A single `1` makes the whole function return 1, as it has "infinite" weight.
Similarly any `0` causes the function to return 0.
(If both a `0` and a `1` are present, the function returns 1)
$$
\text{EVEWA}(L) = \begin{cases}1, & \text{if } \exists, x_i = 1 \\0, & \text{if } \exists, x_i = 0 \\\frac{ \sum\limits_{i=1}^{n} \frac{x_i}{x_i(1 - x_i)} }{ \sum\limits_{i=1}^{n} \frac{1}{x_i(1 - x_i)} }, & \text{otherwise}\end{cases}
$$
### HighValueEmphasisWeightedAverage
aka. HVEWAvg
Calculates a weighted average where values near 1 are weighted much more heavily. Lower values are weighted less.
A single `1` makes the whole function return 1, as it has "infinite" weight.
A `0` has zero weight.
$$
\text{HVEWA}(L) = \begin{cases}1, & \text{if } \exists, x_i = 1 \\\frac{ \sum\limits_{i=1}^{n} \frac{x_i}{1 - x_i} }{ \sum\limits_{i=1}^{n} \frac{1}{1 - x_i} }, & \text{otherwise}\end{cases}
$$
### LowValueEmphasisWeightedAverage
aka. LVEWAvg
Calculates a weighted average where values near 0 are weighted much more heavily. Higher values are weighted less.

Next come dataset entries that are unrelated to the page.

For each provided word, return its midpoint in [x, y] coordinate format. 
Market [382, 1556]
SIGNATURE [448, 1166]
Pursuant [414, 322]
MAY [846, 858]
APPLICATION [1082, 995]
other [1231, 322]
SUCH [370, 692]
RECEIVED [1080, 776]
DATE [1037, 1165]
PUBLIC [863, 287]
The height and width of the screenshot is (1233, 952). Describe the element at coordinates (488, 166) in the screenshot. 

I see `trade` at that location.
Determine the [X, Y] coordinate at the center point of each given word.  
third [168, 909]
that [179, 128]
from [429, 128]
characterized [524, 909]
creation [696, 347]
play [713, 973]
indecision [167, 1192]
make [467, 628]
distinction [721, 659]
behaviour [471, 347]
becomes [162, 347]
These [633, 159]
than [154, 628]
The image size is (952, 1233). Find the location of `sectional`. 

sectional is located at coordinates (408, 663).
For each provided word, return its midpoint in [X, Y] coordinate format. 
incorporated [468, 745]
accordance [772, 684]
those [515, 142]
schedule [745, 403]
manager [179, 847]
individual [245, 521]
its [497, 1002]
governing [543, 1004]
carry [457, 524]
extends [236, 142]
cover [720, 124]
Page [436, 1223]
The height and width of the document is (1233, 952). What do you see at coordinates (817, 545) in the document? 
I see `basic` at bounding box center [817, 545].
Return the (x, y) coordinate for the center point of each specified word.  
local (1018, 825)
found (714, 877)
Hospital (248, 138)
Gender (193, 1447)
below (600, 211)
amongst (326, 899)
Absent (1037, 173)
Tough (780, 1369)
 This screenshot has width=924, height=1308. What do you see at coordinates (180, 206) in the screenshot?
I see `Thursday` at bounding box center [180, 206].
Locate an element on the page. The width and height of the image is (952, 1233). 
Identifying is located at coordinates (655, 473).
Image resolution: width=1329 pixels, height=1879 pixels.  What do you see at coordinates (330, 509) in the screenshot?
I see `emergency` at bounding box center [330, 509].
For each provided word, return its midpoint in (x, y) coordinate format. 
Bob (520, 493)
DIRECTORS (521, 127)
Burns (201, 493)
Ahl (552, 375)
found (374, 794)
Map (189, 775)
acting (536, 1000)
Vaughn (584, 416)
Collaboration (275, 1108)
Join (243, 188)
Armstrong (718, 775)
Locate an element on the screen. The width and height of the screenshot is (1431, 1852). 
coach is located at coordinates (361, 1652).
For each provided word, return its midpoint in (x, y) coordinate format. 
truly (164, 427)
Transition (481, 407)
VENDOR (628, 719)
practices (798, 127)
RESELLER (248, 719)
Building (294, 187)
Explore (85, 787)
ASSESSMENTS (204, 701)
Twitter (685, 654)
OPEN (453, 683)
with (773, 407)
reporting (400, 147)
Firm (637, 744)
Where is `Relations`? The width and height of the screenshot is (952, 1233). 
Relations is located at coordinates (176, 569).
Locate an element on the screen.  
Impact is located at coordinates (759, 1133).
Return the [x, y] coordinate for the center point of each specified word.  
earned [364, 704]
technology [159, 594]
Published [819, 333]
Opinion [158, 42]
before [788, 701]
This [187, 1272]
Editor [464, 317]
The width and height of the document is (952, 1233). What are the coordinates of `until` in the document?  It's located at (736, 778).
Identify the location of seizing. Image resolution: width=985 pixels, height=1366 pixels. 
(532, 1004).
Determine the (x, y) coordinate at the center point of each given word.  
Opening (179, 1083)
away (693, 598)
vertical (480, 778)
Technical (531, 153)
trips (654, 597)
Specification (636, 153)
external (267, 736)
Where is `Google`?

A single `0` makes the whole function return 0, as it has "infinite" weight.
A `1` has zero weight.
$$
\text{LVEWA}(L) = \begin{cases}1, & \text{if } \exists, x_i = 1 \\\frac{ n}{ \sum\limits_{i=1}^{n} \frac{1}{x_i} }, & \text{otherwise}\end{cases}
$$
### DictionaryWeightedAverage
Calculates a weighted average as specified by the user.
$$
\text{DWA}(L, D) = \frac{ \sum\limits_{i=1}^{n} w_i x_i }{ \sum\limits_{i=1}^{n} w_i }
$$
Where:
- $L = \{(k_1, x_1), (k_2, x_2), \dots, (k_n, x_n)\}$ is the list of keyvalue pairs
- $x_i$ is the float value associated with key $k_i$
- $D : k_i \mapsto w_i$ is a dictionary mapping keys $k_i$ to weights $w_i \in \mathbb{R}$
$
e.g.:
```
probmethod_datapoint = "DictionaryWeightedAverage:{\"ollama:bge-m3\": 4, \"ollama:mxbai-embed-large\": 1}"
probmethod_entity = "DictionaryWeightedAverage:{\"title\": 2, \"filename\": 0.1, \"text\": 0.25}"
```
Returns a single floating point value that represents the resulting similarity for this Entity.
## Python
To ease scripting, tools.py contains all definitions of the .NET objects passed to the script. This includes attributes and methods.